Nel report 148 della società di consulenza, nonostante i segnali positivi dell’ultima settimana, continua a mancare la fiducia per gli acquisti sui mercati azionari – Pesano la situazione del comparto energetico e le elezioni americane – Sulla Borsa Italiana incide anche l’asimmetria nel settore bancario – Il dibattito sul Brexit indebolisce la Sterlina.

Lupotto: sui mercati c’è ancora molta prudenza

La settimana appena conclusa è stata la prima dall’inizio dell’anno in cui i mercati azionari hanno dato un qualche segnale di pausa della tendenza negativa assunta da inizio 2016. Lo afferma l’ultimo report di Lupotto & Partners, la società di consulenza finanziaria indipendente.

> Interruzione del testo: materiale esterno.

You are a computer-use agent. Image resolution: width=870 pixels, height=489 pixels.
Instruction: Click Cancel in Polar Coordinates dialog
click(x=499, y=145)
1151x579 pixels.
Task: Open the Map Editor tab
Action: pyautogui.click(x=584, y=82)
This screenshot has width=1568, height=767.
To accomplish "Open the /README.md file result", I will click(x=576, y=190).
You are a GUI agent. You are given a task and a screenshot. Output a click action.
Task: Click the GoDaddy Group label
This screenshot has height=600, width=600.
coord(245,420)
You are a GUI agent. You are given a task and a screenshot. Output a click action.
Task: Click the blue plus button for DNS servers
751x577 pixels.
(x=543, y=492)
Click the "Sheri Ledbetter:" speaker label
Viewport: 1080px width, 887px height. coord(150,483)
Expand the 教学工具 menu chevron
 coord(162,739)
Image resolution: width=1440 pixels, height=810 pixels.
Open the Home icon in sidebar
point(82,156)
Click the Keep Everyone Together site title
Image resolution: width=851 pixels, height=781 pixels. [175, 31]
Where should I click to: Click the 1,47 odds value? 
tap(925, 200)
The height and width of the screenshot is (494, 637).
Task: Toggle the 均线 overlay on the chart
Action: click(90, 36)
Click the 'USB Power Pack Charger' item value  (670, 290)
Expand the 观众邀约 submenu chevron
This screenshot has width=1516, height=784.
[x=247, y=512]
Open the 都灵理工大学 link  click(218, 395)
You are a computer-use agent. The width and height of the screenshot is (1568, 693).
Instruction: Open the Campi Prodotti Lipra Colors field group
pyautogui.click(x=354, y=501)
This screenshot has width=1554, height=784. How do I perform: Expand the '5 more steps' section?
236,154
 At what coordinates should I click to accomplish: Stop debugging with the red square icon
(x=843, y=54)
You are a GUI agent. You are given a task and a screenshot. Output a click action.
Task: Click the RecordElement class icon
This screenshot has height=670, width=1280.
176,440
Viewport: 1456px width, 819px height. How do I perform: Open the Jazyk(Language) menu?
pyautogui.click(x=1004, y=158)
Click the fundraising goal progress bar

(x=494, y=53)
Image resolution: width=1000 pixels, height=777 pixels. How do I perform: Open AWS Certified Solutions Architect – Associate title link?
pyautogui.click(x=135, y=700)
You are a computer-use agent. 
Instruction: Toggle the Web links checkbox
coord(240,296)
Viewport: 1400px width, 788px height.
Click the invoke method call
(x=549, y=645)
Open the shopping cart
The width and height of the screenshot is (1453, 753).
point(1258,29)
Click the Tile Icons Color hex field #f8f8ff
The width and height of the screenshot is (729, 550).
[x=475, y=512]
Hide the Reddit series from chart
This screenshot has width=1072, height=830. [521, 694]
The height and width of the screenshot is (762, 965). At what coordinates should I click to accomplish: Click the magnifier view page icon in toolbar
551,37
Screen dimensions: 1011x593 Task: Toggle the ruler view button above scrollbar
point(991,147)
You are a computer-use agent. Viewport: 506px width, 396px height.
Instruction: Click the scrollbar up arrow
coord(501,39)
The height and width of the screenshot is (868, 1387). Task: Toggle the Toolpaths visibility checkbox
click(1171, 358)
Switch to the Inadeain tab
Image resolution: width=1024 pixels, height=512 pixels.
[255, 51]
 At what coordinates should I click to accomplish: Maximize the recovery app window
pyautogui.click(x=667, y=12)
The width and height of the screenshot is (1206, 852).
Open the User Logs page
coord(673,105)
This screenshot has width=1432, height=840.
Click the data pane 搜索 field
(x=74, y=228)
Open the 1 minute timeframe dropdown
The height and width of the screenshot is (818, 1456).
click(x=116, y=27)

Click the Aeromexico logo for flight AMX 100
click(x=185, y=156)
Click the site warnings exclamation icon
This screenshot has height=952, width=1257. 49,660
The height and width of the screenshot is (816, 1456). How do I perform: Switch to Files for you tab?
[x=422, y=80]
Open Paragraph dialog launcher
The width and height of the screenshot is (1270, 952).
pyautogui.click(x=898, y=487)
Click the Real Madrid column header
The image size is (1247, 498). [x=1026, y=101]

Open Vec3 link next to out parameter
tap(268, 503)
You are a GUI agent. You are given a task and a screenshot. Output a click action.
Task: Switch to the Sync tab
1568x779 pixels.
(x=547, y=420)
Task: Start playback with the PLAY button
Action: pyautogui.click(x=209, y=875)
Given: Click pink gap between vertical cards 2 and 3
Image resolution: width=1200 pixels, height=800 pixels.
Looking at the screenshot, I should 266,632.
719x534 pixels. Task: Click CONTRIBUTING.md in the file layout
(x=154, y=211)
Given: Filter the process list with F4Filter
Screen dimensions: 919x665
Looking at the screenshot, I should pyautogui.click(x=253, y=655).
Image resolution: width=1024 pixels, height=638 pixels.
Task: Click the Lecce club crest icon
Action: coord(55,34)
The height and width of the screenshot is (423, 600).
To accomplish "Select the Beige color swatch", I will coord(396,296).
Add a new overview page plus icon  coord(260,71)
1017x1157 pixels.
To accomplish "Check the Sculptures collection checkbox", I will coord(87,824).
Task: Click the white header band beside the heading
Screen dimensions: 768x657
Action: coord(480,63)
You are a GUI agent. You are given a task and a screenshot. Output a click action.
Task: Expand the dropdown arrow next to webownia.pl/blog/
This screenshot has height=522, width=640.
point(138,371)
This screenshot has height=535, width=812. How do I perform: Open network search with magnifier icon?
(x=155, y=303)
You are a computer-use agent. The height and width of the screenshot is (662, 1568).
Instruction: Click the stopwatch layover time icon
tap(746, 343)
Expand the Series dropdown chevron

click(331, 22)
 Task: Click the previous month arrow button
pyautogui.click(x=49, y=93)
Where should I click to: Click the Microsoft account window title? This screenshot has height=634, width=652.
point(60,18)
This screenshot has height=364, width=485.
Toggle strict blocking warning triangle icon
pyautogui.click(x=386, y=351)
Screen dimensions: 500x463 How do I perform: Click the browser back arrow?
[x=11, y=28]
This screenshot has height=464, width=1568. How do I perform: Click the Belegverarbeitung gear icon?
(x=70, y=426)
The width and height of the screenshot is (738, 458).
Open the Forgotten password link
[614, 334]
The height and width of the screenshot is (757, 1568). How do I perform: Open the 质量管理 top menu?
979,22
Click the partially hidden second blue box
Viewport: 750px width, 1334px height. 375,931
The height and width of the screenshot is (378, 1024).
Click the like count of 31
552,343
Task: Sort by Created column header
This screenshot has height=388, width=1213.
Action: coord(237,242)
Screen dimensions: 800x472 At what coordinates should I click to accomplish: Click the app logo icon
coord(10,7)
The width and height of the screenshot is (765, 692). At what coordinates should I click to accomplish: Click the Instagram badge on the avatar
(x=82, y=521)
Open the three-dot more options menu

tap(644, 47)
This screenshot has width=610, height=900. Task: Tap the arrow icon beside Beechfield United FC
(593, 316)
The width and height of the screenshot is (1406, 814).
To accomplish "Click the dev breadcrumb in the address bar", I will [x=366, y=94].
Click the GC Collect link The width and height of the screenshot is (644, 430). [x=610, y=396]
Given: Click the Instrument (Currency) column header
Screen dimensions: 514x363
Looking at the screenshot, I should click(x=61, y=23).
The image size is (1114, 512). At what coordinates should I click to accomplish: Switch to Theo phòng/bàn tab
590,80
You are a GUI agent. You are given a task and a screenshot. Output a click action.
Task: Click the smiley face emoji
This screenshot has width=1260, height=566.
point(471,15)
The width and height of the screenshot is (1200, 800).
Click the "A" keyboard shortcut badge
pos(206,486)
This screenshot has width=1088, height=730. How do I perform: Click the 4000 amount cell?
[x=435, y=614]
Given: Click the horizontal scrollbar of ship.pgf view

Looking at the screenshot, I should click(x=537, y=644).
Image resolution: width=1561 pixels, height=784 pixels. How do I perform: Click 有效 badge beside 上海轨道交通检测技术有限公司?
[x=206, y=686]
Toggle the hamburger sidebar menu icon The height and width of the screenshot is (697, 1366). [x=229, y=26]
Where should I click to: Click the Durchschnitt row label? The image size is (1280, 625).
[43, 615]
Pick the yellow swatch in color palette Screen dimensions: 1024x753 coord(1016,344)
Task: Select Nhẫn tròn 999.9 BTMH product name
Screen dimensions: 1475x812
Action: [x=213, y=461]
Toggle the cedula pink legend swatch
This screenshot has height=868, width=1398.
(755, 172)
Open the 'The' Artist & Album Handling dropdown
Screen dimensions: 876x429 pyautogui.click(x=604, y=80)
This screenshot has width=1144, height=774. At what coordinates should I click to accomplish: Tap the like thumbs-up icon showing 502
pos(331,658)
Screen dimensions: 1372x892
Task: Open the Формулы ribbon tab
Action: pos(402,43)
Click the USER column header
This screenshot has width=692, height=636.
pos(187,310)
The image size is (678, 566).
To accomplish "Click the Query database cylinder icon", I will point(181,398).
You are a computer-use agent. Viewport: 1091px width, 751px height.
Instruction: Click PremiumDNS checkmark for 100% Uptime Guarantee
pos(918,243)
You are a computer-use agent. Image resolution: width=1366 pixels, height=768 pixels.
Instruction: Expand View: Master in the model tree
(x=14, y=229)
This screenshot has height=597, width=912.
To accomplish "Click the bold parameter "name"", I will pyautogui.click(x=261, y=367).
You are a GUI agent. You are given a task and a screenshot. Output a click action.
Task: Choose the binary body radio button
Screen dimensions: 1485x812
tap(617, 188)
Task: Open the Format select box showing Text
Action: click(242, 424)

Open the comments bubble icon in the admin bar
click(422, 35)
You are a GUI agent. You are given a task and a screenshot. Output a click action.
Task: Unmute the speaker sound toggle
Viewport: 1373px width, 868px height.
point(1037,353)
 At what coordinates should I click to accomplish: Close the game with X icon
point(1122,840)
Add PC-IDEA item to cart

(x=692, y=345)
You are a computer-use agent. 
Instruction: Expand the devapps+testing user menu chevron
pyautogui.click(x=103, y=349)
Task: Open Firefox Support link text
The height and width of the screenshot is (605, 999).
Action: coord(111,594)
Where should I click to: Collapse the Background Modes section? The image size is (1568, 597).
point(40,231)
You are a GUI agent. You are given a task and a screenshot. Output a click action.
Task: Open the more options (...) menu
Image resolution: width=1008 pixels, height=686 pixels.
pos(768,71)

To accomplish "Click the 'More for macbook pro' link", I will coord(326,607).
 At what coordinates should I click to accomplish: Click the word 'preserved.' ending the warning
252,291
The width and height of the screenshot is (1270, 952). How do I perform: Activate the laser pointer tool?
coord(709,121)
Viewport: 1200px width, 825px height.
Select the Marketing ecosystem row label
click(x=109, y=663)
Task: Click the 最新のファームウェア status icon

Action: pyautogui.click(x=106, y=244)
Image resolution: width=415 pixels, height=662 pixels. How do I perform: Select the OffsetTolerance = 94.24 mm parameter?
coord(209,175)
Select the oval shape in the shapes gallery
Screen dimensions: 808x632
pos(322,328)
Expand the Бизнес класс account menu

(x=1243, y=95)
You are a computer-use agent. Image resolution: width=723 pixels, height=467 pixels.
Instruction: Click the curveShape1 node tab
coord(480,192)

La situazione tecnica è però deteriorata su tutti gli indici per cui serve ben altro per far tornare fiducia negli acquisti. Osserviamo il principale indice mondiale, l’S&P 500 americano. L’indice ha chiuso venerdì scorso a 1917,78 punti.

La configurazione tecnica è inequivocabilmente ancora ribassista: si sono formati massimi e minimi relativi decrescenti, le medie mobili sono tutte orientate al ribasso. L’oscillatore MACD suggerisce però ora una possibilità di recupero fin verso area 2000, dove l’indice si scontrerà con le medie mobili a 100 e 200 giorni e potrebbe venire nuovamente respinto verso il basso. Saranno necessari fatti nuovi ed esogeni per modificare la situazione, per esempio un vero accordo mondiale per il taglio della produzione petrolifera: finora abbiamo visto tentativi più di facciata che di sostanza volti peraltro a congelare le quote odierne più che a ridurle. Oppure la FED potrebbe per qualche tempo riporre nel cassetto il programma di rialzo dei tassi.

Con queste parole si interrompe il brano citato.